Kevin Calvey is linked to the Russians!
Who cares? The 5th District congressional candidate could be photographed in a ushanka, drinking Smirnoff, eating borscht, while playing with nesting dolls in front of the Kremlin with Boris Yeltsin, and it would be no big deal. Despite hundreds of Hollywood films depicting the Russians as public enemy #1, the Cold War is over. The Rooskies are now greedy capitalists, the U.S. won, and they are now our allies.
You know who does care? The Oklahoman, which may have dropped the "Daily" from its name to modernize, but otherwise still thinks it's the 1980's. How else can you explain a paper that typically avoids doing any kind of digging doing a shocking expose in the lead up to the 5th District Republican run-off.

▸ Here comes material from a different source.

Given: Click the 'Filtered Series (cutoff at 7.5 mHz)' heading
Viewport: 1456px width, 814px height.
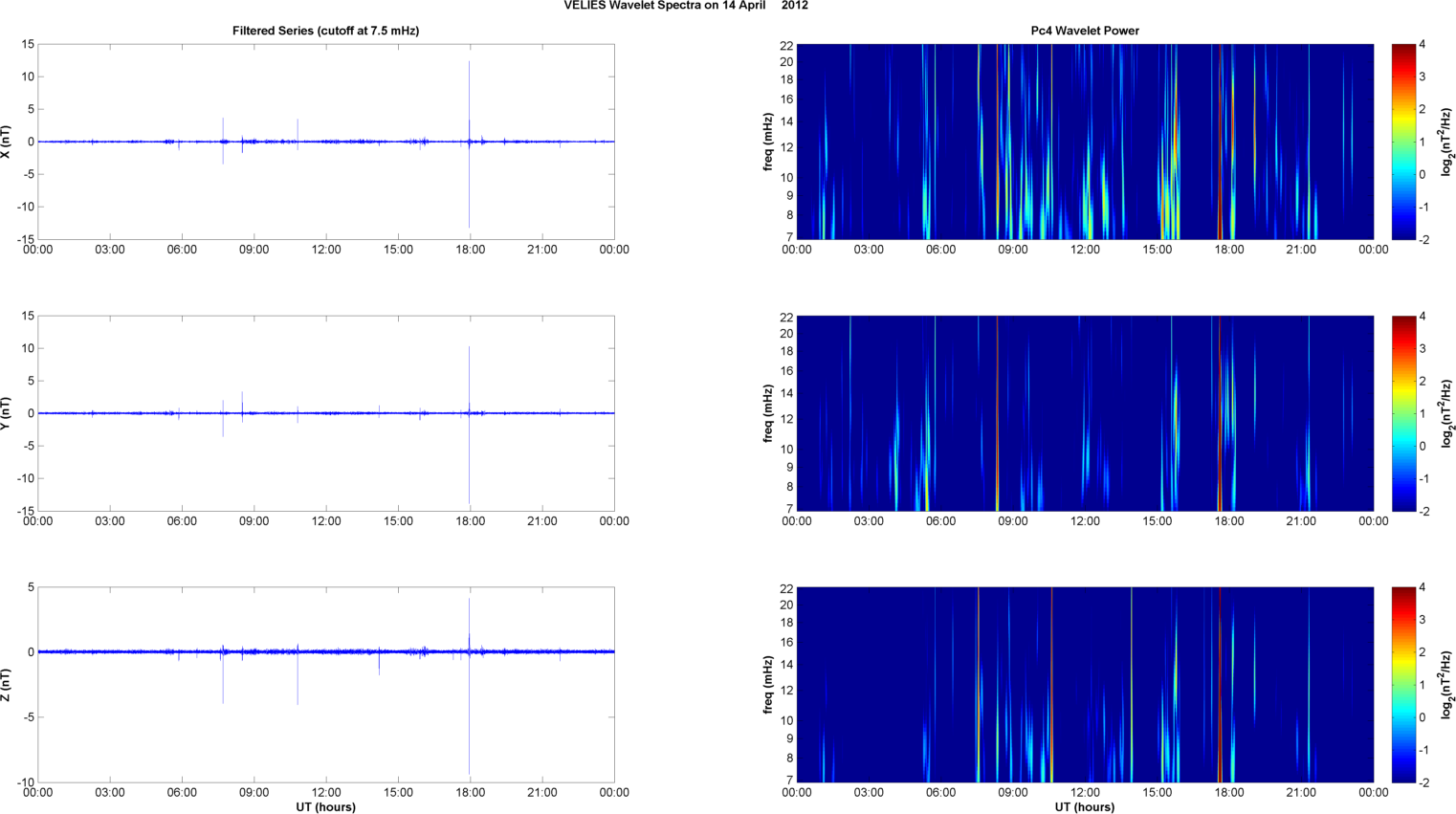Looking at the screenshot, I should (x=325, y=31).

Here are the facts as laid out on NewsOK.com:
- Kevin Calvey has a brother named Michael
- Michael founded a company with a man named Vadim Bakatin
- Bakatin was the last director of the KGB of the Soviet Union
- Bakatin was the first director of the capitalist Russian intelligence agency
- Add it all together and Kevin Calvey, potential U.S. Representative from Oklahoma is a closet communist
That last part may have been conjecture, but the fact of the matter is that the articles run in The Oklahoman, a paper I think everyone can agree is usually very kind to Republicans, is certainly framing the Russian aspect of this story as pretty damning.
If this were 1982, with Ronald Reagan cheerleading anti-communist sentiment while Gorbachev manufactured nuclear weapons that were pointed at Washington D.C. as soon as they came off the assembly line--and newspapers were still relevant and profitable--such an expose would be entirely relevant. Or at least that aspect of the expose would make sense.
Buried in the lede of Soviet paranoia is that Calvey's campaign funding really is kind of sketchy. Michael, who made the maximum allowable campaign donation to Kevin Calvey for Congress, also gave his brother an ownership share of the Russian Private Equity Fund. And when I say gave, I mean it was a gift. Kevin didn't pay a ruble or dime for any piece of the company. Of course, when he sold his share, he earned $270K.
To keep his campaign afloat, Kevin loaned $250K from his personal funds. Those numbers are fairly close, don't you think.
In fairness, The Oklahoman did a much better job of relaying these facts in a second article that spends more time explaining the way the Calvey brothers went around campaign finance law and other ways in which foreign entities infused cash.